§ **Stored data entries**

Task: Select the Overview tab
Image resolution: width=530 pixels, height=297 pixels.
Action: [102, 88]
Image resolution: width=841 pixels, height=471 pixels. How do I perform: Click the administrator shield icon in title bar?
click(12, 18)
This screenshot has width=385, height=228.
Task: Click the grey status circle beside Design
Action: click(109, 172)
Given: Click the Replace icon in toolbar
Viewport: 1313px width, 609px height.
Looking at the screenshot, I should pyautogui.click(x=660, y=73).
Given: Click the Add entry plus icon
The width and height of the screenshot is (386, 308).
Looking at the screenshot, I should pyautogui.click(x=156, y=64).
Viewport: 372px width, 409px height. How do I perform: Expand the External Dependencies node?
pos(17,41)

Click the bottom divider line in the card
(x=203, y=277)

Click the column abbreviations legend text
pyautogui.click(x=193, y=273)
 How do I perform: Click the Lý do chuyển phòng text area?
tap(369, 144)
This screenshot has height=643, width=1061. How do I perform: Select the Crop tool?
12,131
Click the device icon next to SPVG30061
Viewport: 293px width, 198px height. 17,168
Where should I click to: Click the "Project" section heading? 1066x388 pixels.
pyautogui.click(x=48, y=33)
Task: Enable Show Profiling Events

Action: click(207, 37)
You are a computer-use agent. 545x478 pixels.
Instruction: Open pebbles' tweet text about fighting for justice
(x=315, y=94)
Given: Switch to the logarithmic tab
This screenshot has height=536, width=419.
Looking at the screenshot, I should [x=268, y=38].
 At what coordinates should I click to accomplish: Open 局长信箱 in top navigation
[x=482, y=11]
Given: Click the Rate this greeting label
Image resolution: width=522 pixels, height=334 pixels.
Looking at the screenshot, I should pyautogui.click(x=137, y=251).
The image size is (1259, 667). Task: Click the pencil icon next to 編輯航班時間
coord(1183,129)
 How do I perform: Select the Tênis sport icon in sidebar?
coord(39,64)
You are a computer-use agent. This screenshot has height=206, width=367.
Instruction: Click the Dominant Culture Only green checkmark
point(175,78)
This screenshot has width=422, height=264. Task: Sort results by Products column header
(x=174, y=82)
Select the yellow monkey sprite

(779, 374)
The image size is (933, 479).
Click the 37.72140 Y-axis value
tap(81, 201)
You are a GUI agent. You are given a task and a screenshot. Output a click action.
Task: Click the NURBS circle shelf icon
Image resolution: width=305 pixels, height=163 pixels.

§ **Exercise details**
Return a word-for-word copy of the lines above from the one holding "Viewport: 372px width, 409px" through the one holding "You are a computer-use agent. 545x478 pixels.", with both of them included and nothing besides.

§ **Response box**
Viewport: 372px width, 409px height. How do I perform: Expand the External Dependencies node?
pos(17,41)

Click the bottom divider line in the card
(x=203, y=277)

Click the column abbreviations legend text
pyautogui.click(x=193, y=273)
 How do I perform: Click the Lý do chuyển phòng text area?
tap(369, 144)
This screenshot has height=643, width=1061. How do I perform: Select the Crop tool?
12,131
Click the device icon next to SPVG30061
Viewport: 293px width, 198px height. 17,168
Where should I click to: Click the "Project" section heading? 1066x388 pixels.
pyautogui.click(x=48, y=33)
Task: Enable Show Profiling Events

Action: click(207, 37)
You are a computer-use agent. 545x478 pixels.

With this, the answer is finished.